According to the team, the device harnesses beat-heavy music and sends out the electrical pulses in time with the tune. For the demo, my phone's music library was scanned, with AC/DC's Back in Black considered suitable for the test. I had to connect my music player to Nervana via a 3.5mm male-male cable, and the feed is pushed out via special headphones. The left earphone contains a pair of electrodes that, via an earbud made of conductive silicon, sends the electricity through the corresponding ear canal.
It took a lot of trial and error to get to the point where the stimulation was working, and having Back in Black screaming at high volume certainly wasn't conducive to a relaxing environment.

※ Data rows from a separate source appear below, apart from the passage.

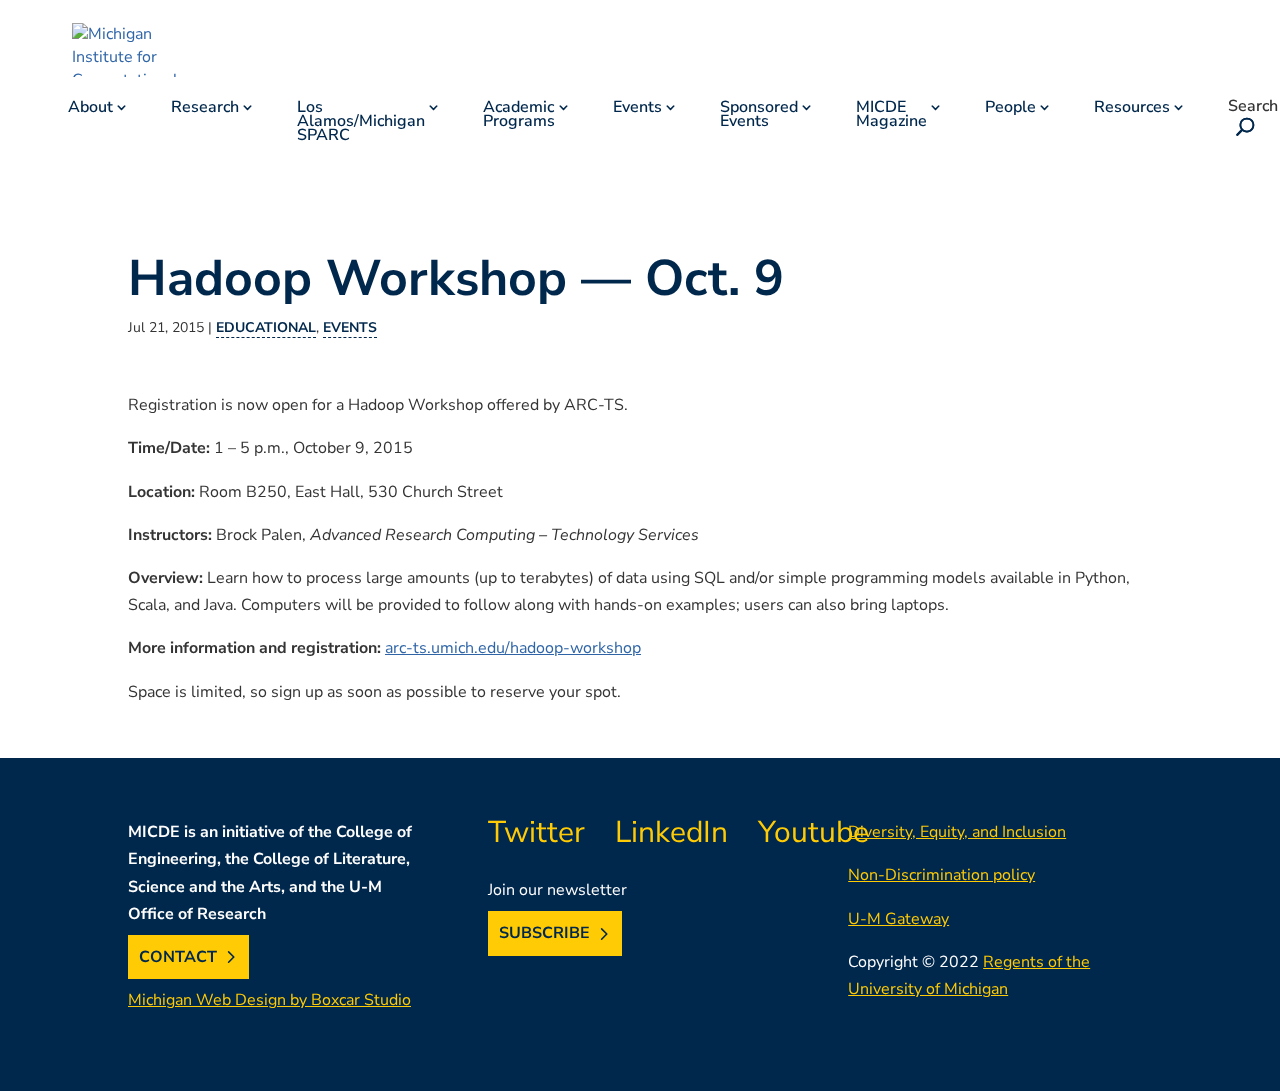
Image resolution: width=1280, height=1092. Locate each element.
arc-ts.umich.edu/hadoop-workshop (513, 648)
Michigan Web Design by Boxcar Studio (269, 1000)
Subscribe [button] (544, 934)
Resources (1132, 109)
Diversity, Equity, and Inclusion (957, 832)
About (90, 109)
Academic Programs (519, 116)
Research (205, 109)
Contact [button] (178, 957)
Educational (266, 327)
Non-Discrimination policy (941, 875)
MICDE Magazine (891, 116)
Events (637, 109)
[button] (1241, 129)
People (1010, 109)
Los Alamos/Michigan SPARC (361, 123)
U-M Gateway (898, 919)
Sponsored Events (759, 116)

Then again, when the system began to work, I could certainly feel some sensation, although nothing too discomforting. After about 14 minutes, I did feel a mild sense of elation that lasted until I shut down the device, and for the next five minutes, I was a little spaced out.

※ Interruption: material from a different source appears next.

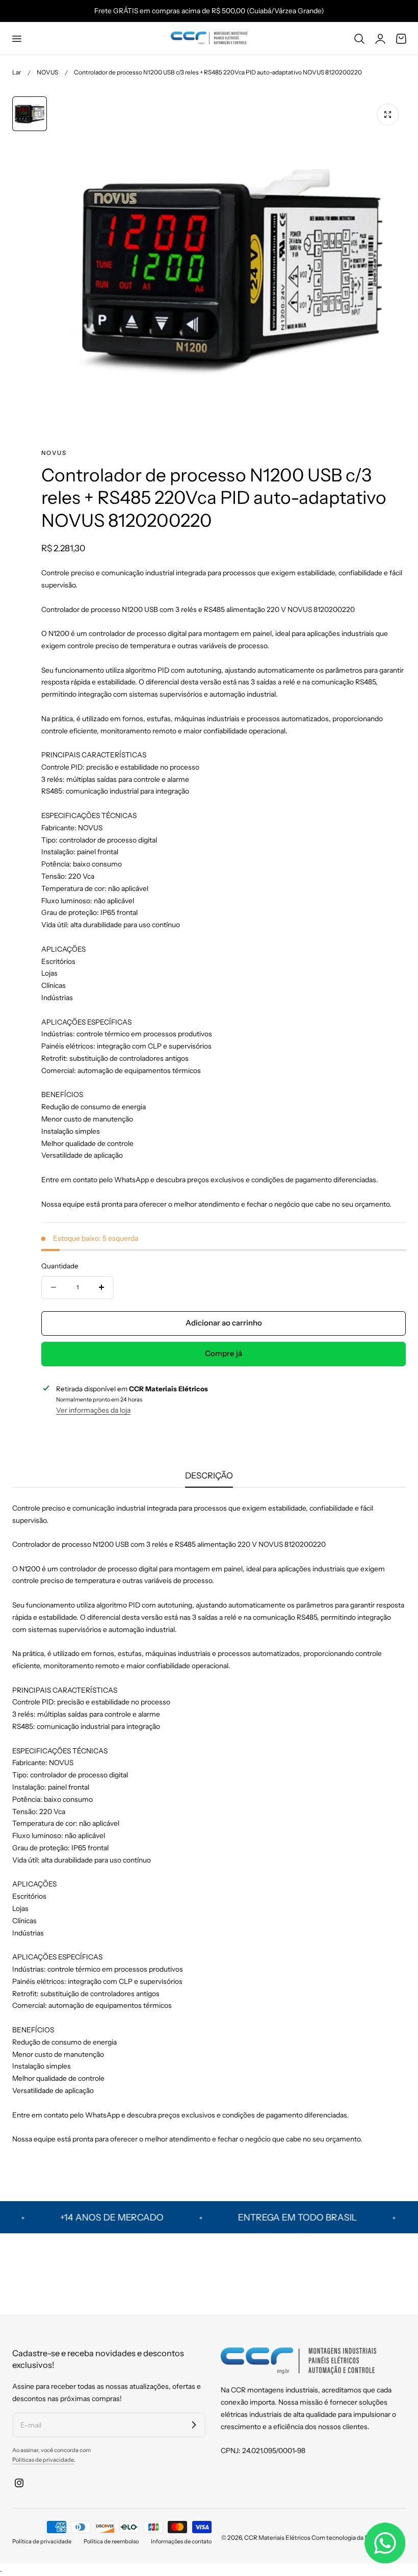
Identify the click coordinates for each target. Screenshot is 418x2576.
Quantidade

At last year's CES, I helped test out Thync, a wearable that was designed to calm you down or get you pumped up for a big day. Similar to that device, it's hard to know at first blush if the sensations that I felt were genuine or simply a byproduct of the environment. After all, sitting down and listening to 15 minutes of music, drowning out the din of a loud and busy trade show, could probably make you feel similar levels of relaxation. With all of these things, it's impossible to say if their effective without significant testing under less chaotic conditions.
If you're looking to try it for yourself, I'm told that the device will be available for sale at some point in the second quarter of the year. It'll retail for $299, and the company has promised me that it's already looking at ways to make finished product significantly more elegant than what's available today.